REQUIRED ACTION:
Identify and pull out each line of the entries in which "will" occurs.

Pixel coordinate grounding data:
____
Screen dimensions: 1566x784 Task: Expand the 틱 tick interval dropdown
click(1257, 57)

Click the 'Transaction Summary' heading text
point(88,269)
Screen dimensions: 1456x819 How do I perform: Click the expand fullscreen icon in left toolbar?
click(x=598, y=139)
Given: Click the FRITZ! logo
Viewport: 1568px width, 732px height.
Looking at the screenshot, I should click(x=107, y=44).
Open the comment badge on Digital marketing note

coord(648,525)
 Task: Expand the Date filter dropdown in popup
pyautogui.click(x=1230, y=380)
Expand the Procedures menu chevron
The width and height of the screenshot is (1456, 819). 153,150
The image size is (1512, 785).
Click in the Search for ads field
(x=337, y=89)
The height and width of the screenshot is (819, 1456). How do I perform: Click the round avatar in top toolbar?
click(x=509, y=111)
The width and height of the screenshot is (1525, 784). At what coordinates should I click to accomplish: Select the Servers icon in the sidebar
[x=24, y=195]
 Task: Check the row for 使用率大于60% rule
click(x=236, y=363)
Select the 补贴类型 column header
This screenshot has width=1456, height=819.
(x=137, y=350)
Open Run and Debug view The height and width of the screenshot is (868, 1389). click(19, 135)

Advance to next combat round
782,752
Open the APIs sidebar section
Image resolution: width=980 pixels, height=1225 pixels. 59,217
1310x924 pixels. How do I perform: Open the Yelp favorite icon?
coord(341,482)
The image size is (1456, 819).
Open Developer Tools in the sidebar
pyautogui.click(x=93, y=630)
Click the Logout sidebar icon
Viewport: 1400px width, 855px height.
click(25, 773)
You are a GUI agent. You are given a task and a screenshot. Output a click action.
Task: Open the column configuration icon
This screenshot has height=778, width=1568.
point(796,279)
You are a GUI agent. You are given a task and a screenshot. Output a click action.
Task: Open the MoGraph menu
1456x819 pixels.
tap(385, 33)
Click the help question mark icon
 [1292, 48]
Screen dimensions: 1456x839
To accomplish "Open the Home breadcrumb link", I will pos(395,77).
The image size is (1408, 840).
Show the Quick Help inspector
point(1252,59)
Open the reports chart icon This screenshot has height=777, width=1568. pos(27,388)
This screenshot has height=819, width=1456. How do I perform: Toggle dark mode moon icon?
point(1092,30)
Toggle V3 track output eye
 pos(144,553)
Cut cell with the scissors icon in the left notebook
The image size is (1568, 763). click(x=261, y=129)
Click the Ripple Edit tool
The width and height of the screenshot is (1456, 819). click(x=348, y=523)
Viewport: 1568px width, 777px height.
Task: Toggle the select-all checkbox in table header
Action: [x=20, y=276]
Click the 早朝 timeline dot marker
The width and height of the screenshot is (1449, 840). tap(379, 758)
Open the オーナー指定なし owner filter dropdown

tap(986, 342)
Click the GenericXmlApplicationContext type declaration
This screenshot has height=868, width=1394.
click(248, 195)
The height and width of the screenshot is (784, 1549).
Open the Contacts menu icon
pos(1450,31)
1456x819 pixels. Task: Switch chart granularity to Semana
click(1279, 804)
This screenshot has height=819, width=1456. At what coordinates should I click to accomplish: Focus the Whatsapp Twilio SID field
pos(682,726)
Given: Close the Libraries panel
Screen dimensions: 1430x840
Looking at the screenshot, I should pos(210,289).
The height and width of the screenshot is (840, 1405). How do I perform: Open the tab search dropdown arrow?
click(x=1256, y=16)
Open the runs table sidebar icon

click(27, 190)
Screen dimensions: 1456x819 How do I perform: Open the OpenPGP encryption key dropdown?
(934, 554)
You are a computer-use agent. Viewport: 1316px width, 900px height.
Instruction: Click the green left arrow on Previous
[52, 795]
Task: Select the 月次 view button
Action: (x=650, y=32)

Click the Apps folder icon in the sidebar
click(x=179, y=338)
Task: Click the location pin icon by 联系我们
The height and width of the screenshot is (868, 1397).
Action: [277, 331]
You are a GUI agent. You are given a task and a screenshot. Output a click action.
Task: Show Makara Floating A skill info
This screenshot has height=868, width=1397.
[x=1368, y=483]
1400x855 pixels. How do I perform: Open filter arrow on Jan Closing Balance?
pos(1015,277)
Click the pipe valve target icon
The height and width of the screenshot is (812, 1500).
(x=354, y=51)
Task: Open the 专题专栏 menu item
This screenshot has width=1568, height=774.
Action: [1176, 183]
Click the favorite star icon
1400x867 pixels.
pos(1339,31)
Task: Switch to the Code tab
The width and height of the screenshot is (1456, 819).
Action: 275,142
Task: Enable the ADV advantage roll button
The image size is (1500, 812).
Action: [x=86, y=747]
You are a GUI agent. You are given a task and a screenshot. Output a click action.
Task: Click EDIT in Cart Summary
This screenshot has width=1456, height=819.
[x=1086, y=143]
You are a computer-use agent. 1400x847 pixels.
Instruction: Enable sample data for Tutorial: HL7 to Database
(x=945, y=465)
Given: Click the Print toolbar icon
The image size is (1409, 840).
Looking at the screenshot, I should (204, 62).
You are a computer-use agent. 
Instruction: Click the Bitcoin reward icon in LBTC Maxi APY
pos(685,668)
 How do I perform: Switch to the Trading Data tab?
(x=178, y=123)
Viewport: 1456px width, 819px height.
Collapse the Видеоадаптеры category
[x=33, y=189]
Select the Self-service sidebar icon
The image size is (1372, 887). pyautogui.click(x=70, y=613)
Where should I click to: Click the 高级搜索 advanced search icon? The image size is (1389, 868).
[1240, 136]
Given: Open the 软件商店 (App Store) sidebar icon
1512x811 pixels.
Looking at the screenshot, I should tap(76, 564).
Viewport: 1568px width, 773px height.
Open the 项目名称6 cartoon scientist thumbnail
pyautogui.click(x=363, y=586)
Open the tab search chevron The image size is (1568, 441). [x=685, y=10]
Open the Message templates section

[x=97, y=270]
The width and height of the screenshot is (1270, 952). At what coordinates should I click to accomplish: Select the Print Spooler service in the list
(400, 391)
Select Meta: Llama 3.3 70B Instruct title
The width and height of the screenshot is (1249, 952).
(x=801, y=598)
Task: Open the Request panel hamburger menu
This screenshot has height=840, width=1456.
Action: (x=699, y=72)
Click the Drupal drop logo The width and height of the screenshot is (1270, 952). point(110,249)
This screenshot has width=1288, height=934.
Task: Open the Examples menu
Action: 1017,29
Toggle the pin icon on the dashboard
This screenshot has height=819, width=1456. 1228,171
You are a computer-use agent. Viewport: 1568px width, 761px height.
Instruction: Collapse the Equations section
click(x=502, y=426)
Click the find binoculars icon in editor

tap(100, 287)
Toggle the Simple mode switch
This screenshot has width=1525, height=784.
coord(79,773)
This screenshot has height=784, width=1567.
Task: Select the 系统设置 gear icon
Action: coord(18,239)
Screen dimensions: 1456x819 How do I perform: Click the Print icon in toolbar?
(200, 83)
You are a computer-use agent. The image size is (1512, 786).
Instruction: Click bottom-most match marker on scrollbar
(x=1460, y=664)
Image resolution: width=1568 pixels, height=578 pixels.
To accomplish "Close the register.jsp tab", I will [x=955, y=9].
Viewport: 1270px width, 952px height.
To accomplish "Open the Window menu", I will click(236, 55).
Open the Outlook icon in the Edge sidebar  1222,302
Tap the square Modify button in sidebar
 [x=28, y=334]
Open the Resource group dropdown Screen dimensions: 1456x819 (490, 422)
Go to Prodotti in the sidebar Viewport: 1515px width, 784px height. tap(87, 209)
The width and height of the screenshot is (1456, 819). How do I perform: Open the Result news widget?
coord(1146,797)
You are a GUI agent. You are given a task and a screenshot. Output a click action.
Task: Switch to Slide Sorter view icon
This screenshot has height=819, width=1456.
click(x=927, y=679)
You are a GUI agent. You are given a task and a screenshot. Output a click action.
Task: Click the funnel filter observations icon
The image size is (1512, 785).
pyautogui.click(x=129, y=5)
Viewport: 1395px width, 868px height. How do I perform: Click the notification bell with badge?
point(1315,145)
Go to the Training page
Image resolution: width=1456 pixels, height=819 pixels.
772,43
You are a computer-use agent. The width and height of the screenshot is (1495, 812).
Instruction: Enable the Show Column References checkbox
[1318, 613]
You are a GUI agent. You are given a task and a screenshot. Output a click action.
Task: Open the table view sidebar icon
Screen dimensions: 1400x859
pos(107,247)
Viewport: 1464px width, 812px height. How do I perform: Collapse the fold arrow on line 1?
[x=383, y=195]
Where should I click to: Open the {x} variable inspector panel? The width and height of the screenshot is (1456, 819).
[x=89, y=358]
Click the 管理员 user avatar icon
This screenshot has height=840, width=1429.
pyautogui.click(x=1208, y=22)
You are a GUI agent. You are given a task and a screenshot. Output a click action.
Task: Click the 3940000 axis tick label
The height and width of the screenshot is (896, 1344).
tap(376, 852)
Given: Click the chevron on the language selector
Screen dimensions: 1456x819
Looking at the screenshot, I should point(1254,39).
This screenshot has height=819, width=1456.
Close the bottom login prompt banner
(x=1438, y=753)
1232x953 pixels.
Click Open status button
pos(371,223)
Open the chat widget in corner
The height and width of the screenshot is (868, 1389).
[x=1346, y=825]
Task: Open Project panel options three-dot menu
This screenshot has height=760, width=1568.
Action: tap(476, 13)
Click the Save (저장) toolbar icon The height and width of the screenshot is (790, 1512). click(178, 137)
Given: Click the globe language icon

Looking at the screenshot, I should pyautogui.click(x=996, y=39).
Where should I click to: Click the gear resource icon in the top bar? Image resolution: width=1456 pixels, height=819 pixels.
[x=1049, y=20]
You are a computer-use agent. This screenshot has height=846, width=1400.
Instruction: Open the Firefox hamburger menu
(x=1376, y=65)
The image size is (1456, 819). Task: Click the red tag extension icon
____
WRITTEN SOLUTION:
To accomplish "Open the Home breadcrumb link", I will pos(395,77).
To accomplish "Close the register.jsp tab", I will [x=955, y=9].
To accomplish "Open the Window menu", I will click(236, 55).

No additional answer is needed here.